(Work instructions):
From the data below, set down exactly the lines between the one holding "The image size is (374, 471)." and the one holding "Given: Click 沟通交流 in the breadcrumb trail", inclusive, and no others.

Collected data
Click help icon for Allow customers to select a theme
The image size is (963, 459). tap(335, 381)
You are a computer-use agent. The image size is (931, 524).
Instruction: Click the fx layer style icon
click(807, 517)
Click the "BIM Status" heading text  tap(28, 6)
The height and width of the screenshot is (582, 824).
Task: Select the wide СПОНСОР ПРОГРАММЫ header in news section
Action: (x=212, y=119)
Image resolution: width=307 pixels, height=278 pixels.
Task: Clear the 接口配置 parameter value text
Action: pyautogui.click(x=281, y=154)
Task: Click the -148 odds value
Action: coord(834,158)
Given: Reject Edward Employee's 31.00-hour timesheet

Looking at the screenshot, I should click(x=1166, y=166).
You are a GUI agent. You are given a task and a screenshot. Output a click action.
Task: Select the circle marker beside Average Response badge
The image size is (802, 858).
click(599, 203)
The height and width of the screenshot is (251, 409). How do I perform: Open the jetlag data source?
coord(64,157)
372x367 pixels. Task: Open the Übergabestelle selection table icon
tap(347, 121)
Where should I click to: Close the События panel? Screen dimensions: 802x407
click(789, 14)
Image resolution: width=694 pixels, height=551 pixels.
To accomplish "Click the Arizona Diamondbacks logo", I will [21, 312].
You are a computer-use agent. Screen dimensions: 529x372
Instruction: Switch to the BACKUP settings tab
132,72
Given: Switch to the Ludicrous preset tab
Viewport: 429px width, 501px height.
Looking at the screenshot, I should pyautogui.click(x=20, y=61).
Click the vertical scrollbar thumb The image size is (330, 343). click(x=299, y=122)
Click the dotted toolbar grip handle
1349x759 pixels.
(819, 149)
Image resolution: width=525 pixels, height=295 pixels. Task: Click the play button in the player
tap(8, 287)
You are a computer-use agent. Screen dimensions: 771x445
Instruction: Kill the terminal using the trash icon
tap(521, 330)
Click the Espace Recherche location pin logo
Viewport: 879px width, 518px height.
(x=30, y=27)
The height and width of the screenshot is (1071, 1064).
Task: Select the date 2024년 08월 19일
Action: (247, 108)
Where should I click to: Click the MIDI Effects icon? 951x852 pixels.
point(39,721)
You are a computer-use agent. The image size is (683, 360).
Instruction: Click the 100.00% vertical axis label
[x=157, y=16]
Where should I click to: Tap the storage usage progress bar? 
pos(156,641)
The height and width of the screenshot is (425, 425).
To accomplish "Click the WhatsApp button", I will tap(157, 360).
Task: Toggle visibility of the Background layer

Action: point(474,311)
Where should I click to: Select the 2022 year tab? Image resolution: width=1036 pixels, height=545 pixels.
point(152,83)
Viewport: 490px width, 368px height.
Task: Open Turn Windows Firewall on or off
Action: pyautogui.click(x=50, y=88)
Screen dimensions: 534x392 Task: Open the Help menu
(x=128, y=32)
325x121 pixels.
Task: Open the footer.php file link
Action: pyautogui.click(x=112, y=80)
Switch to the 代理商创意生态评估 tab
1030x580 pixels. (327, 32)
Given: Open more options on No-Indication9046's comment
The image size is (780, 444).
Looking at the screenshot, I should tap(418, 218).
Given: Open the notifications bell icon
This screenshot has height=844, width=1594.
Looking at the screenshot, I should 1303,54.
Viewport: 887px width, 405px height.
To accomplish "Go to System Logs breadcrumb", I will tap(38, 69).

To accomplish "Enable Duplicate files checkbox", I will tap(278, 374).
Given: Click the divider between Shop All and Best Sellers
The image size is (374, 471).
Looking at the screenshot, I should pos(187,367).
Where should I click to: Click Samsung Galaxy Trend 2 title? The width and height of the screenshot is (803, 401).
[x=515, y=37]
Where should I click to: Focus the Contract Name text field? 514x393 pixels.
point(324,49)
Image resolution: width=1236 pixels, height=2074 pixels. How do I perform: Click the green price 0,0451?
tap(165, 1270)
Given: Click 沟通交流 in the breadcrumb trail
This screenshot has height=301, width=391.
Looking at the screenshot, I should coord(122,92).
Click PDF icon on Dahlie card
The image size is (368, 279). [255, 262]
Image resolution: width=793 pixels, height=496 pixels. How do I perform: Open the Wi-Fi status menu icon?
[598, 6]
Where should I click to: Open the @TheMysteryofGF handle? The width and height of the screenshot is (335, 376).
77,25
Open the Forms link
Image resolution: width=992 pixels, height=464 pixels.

(Solution to the problem):
The image size is (374, 471).
Looking at the screenshot, I should pos(187,367).
Where should I click to: Click Samsung Galaxy Trend 2 title? The width and height of the screenshot is (803, 401).
[x=515, y=37]
Where should I click to: Focus the Contract Name text field? 514x393 pixels.
point(324,49)
Image resolution: width=1236 pixels, height=2074 pixels. How do I perform: Click the green price 0,0451?
tap(165, 1270)
Given: Click 沟通交流 in the breadcrumb trail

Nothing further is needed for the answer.